New waterfront luxury hotel draws inspiration from rich local history.
The new Hotel Indigo on the Everett waterfront opened in September 2019, bringing 142 rooms, a restaurant and lounge to Fisherman’s Harbor, which is the site of a former boat-building yard.
We are thrilled to share Hotel Indigo with visitors and locals alike in one of the best locations in the region,” said Patty Davis, the hotel’s general manager. “The rich local history and stunning setting provided endless inspiration for the design and concept of the hotel and restaurant.”
A $36 million, 98,000-square-foot luxury hotel designed by MZA of Bellevue.
Hotel Indigo is one of the key pieces of the Port of Everett’s plan to redevelop abandoned industrial lands along the city’s shoreline.
It’s an ambitious plan: the agency expects its eventual investment of $85 million in public funds will attract more than $550 million in private- sector investments that will support more than 2,000 family-wage jobs, including a regional boat sales and services center at the port’s marina, the largest on the West Coast.
When complete, the Port envisions Waterfront Central will be an inviting waterfront destination where visitors, boaters and residents alike will be able to reconnect with the city’s shoreline, which for nearly a century has been occupied by heavy industry: particularly ship-building and logging.

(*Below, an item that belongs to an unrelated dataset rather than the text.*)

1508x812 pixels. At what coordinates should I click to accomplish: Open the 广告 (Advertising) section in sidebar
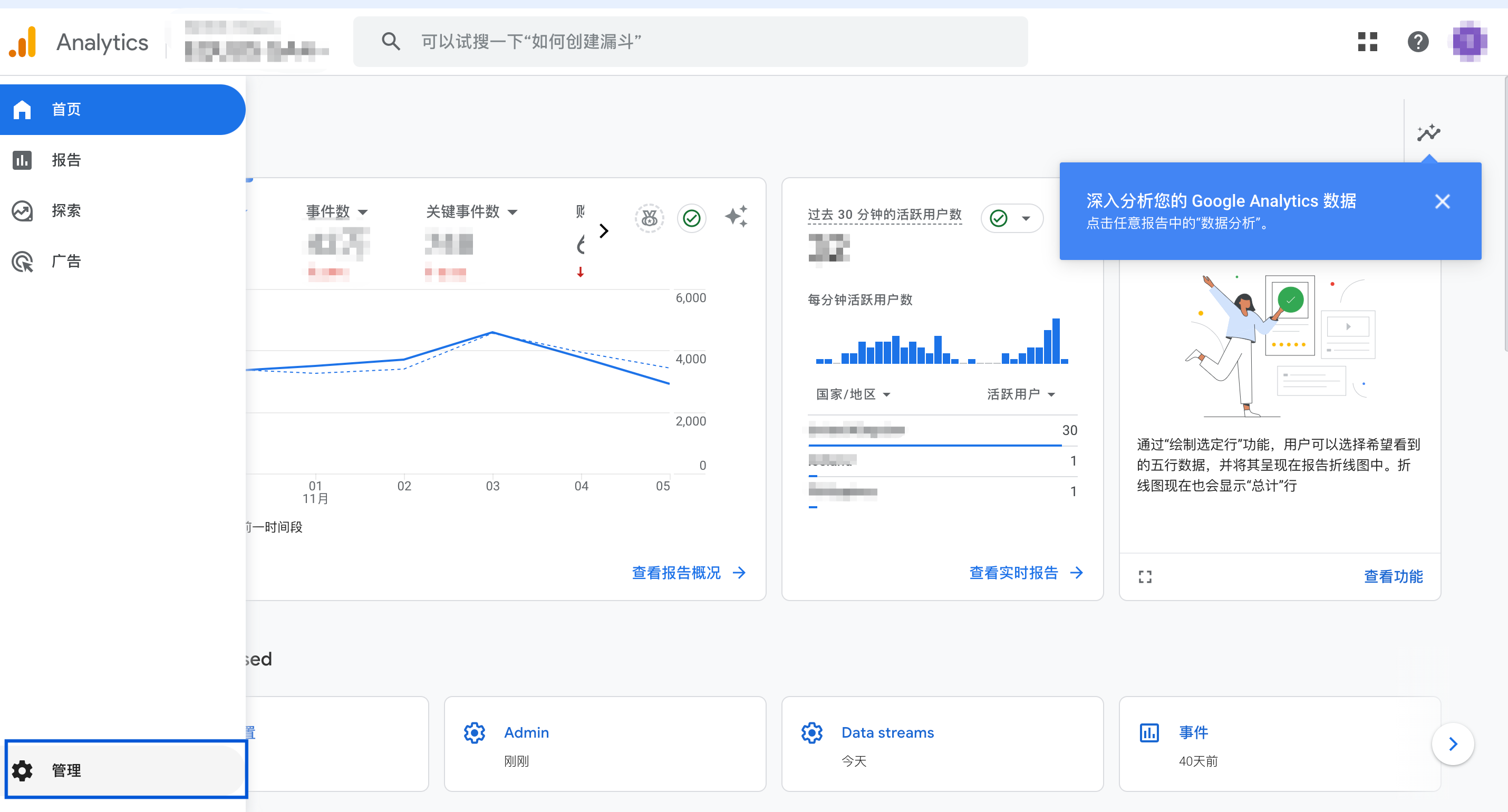coord(65,261)
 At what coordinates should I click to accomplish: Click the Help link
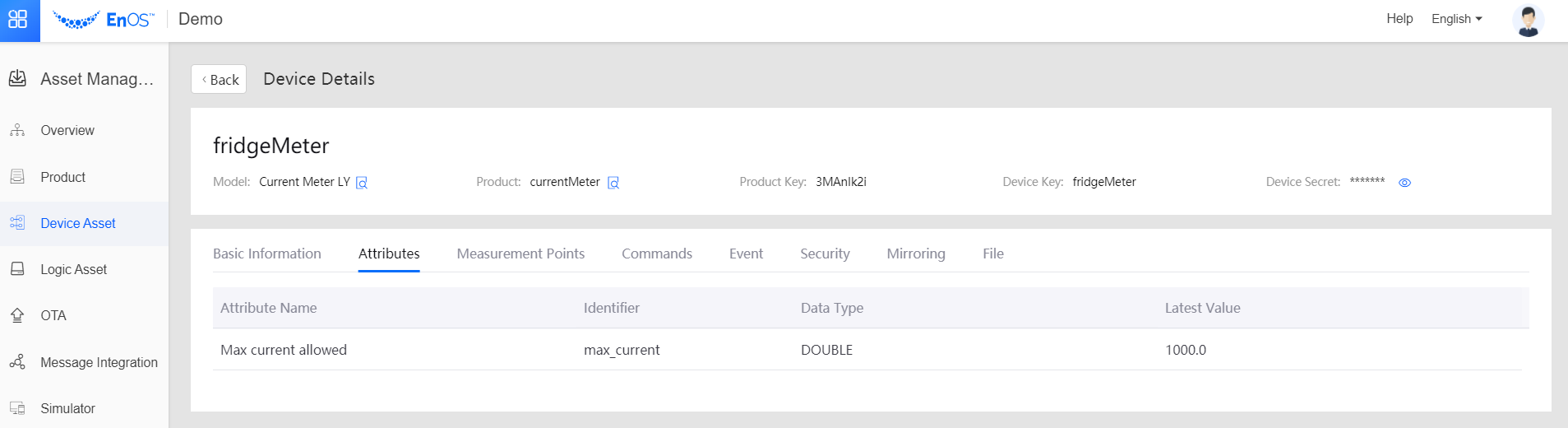[x=1399, y=19]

A $36 million, 98,000-square-foot luxury hotel with a “seafood-forward” restaurant, trendy saline pool and connection to a shoreline promenade may seem the antithesis of what came before, but the hotel’s designers took pains to pay homage to Everett’s past when designing this important part of the region’s future.
Architects MZA of Bellevue said in a statement that Hotel Indigo’s design was “inspired by the history of the Port of Everett as a hub for the logging industry, boat-building industry, aviation and trade.”
The architecture reflects a “Nordic and industrial style, with a nautical influence,” the firm said. Designers expressed that theme with the use of materials and nautical features including masts and sails around the hotel.
The space inside Hotel Indigo also was configured to emphasize the waterfront setting, with public spaces – meetings rooms, ballrooms and the restaurant – oriented toward Port Gardner Bay. One hundred nineteen of the 142 rooms have water views.
Interior designers also picked elements that reflect Snohomish County’s industries, past and present: boat building, logging and aerospace.
The project is a special one for MZA. The firm’s founders have worked together for 20 years on projects including Seattle’s Olive8 Hyatt and W hotels, the Tacoma Convention Center and Redmond City Hall. But Hotel Indigo is the first major project the firm has seen built since the founders launched their new business in 2015.
Hotel Indigo is managed by Columbia Hospitality Group, which runs such high-profile Northwest properties as the Salish Lodge at Snoqualmie Falls and Semiahmoo Resort at Blaine.